This blog is about architecture, urbanism, neighborhoods, historic preservation and other elements of the physical environment(s) of Central New York, including Syracuse and its many surrounding towns, villages, farms and natural features.
Sunday, November 20, 2011
Recycling T. Aaron Levy Middle School / Central Tech
Recycling T. Aaron Levy Middle School / Central Tech
by Samuel D. Gruber (all photos copyright Samuel D. Gruber)
When most people think about saving old Syracuse schools, it is Blodgett and the former Central High School that most likely come to mind. PACNY and OHA sponsored a discussion on the fates of these buildings last year.

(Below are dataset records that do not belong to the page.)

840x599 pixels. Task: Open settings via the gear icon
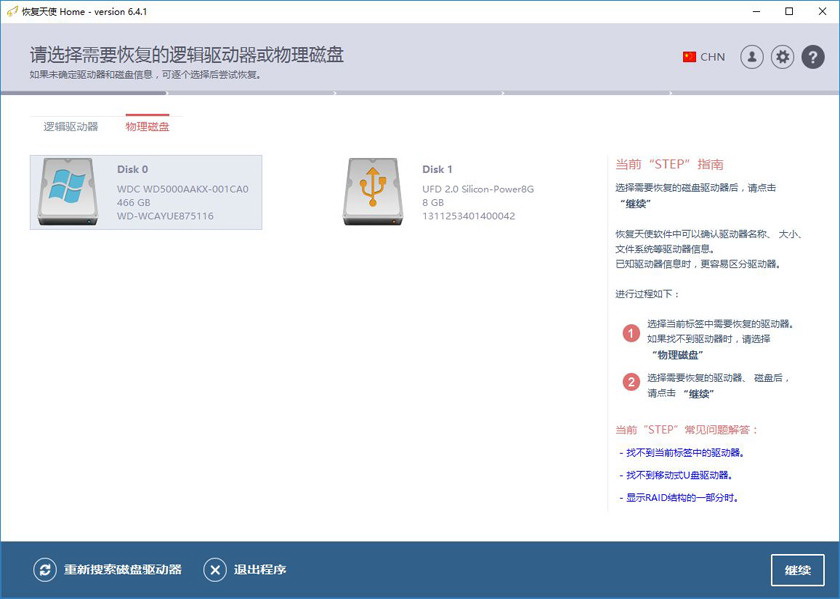click(x=782, y=57)
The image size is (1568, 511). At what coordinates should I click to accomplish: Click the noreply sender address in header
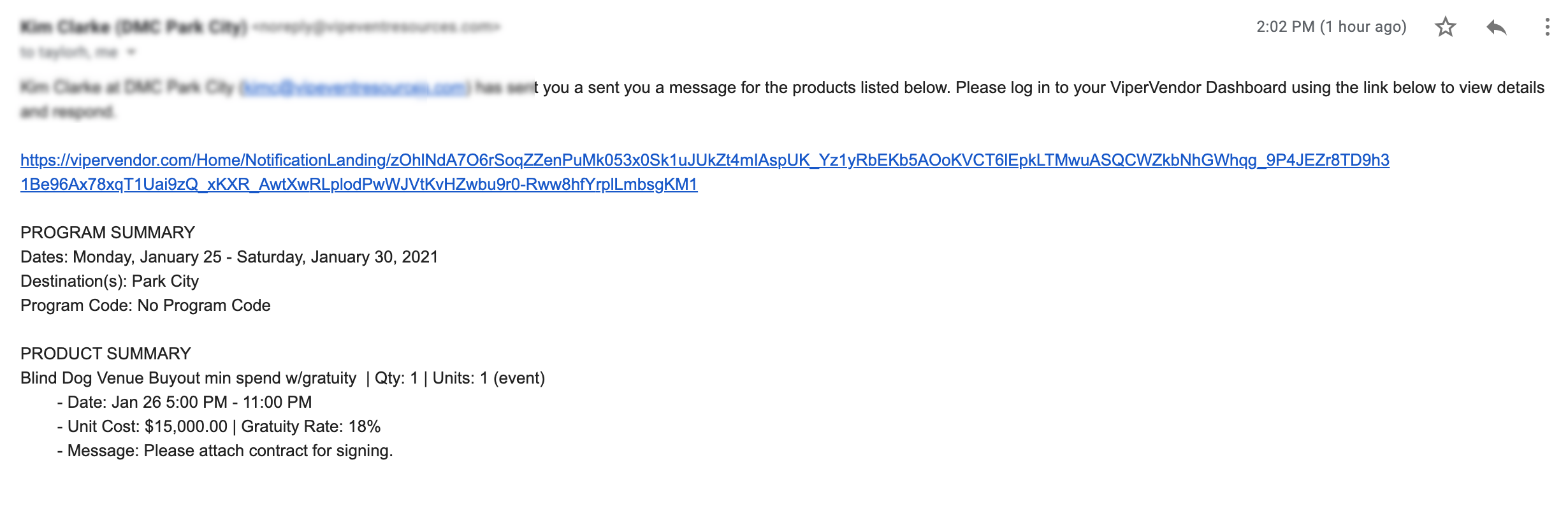point(376,27)
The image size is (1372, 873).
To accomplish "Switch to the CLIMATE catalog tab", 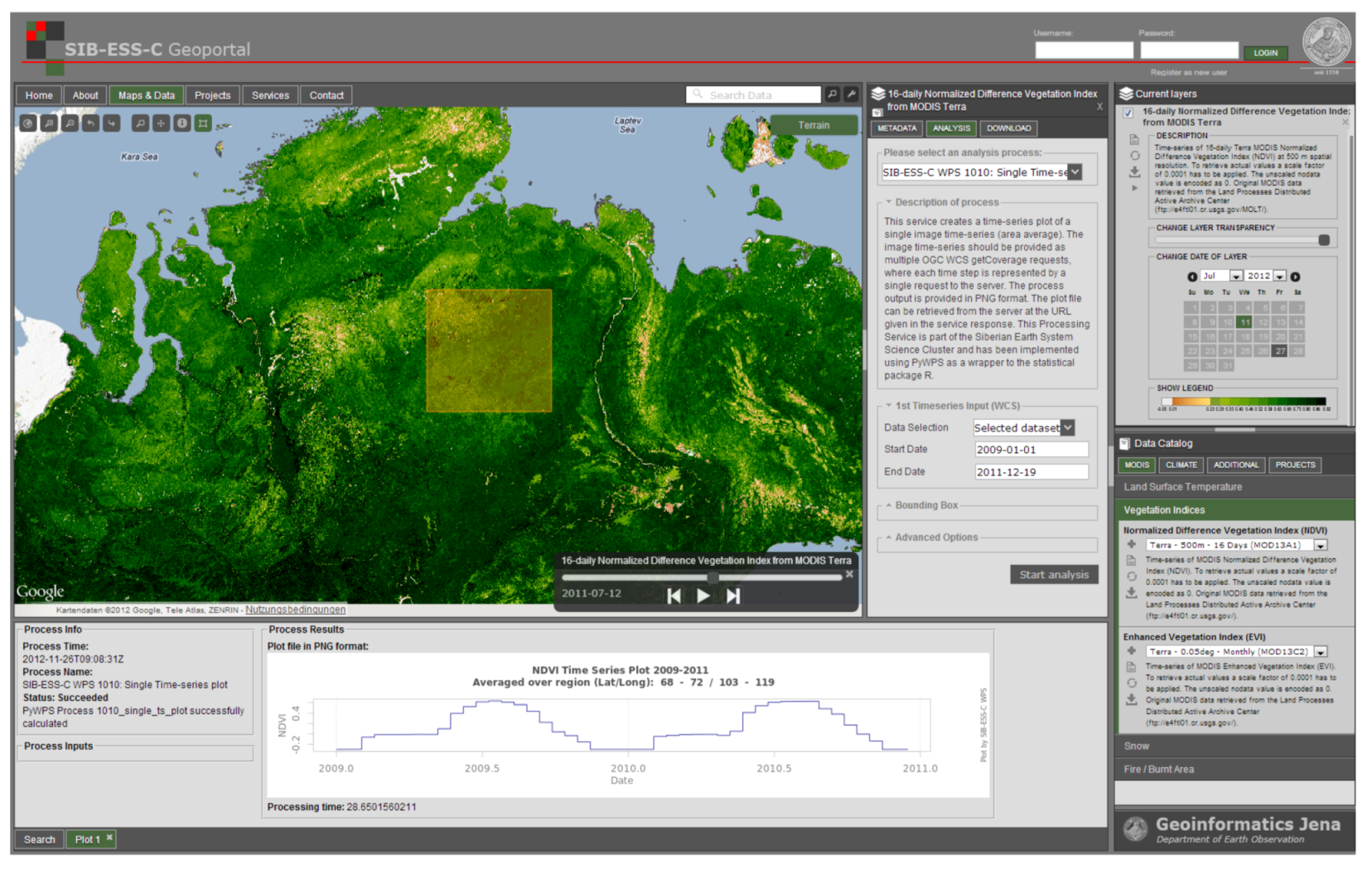I will [x=1181, y=465].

Much closer to (my) home is the former T. Aaron Levy Middle School on Harvard Place between Fellows and Westmorland Avenues. Built in 1924 as the William Nottingham Junior High School (soon after High School), the building is now serving as the temporary home of the Institute of Technology. As far as I know, plans are still on the books for the Institute to return downtown to new wing adjacent to the old Central High School (Central Tech). That will leave the Harvard Place building empty.

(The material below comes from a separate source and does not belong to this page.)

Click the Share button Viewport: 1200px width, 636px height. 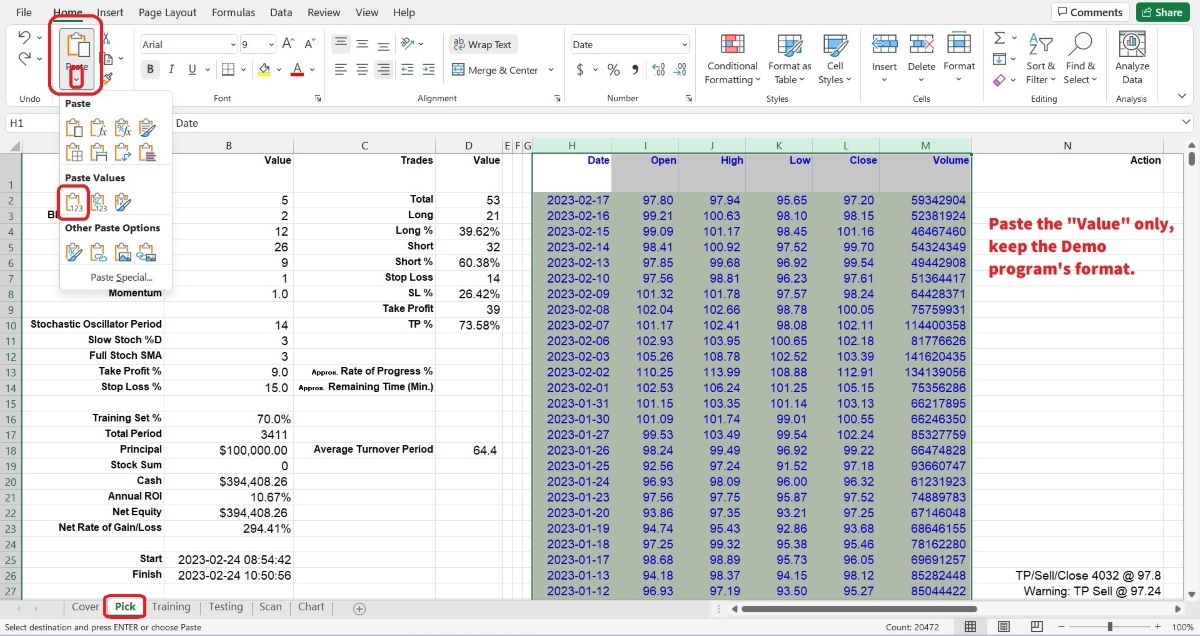pos(1161,13)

My solution - first thought of last year by my daughter when Nottingham High School senior - is to move the local Food Coop (Syracuse Real Food Cooperative, Inc.) to the school, and develop the school building in a public-private partnership. The ground floor would allow an expanded store, and the upper floors would make fine apartments - or perhaps one wing could be apartments and the other studios.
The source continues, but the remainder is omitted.